Thinking takes time. Sometimes we find waiting for a decision from others to be a sign of weakness. The perceived indecisiveness may be labeled as a weakness rather than a strength of critically examining information, asking questions, hearing as many sides as possible, listening to other’s supporting evidence for logic and reason, analyzing arguments and making value judgments. Sometimes we want that agreement, that connection with the other person, that immediate response. Using this as an example, when labeling indecisiveness as a weakness, do you have all the necessary information to make that judgment? Have you determined the complexity of the situation, the environment, the risks, consequences, of all parties involved?
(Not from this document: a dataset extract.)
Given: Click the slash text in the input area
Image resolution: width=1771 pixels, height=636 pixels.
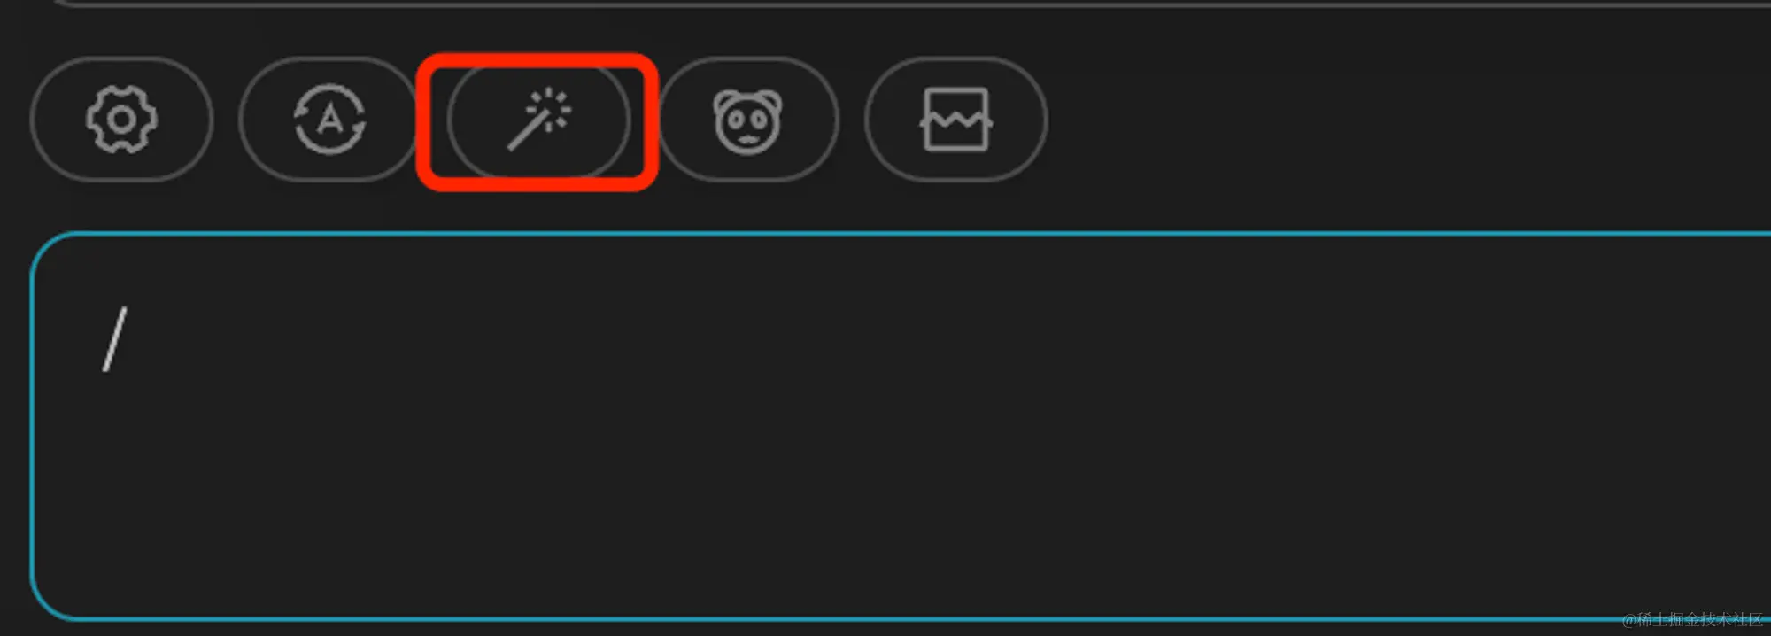Looking at the screenshot, I should click(x=115, y=339).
When working with or for a person who has a preference for Thinking, particularly Introverted Thinking in the dominant position, i.e. INTP and ISTP, be patient. Allow time for a response. Be prepared for carefully selected questions. Prepare supporting documentation or evidence. And consider your own communication style. Are you impatient when asked “20 questions?” Do you understand the need for “20 questions?” Do you tend to speak in generalities rather than specifics?
Human nature tends to have us jump to conclusions or create opinions from very little information. If your Thinking is not in your first or second most natural function, consider activities that will help develop this function. It doesn’t need to be a difficult first step. Consider a simple everyday activity such as watching the news or reading one magazine or online article. Next time, think about the following questions:
Do I have enough information to create an opinion about the subject matter or issue?
If so, what is my opinion?
Is my opinion informed by evidence or reason?
Can I state why I have the opinion I do with clarity and evidence, compelling reason and intelligence?
If I state my opinion and reason for the opinion, does it make “sense?”
Take a moment. Take sequences of breaths. Think and not react. Ask yourself five questions towards exploring truth. In the words of Socrates “An unexamined life is not worth living.”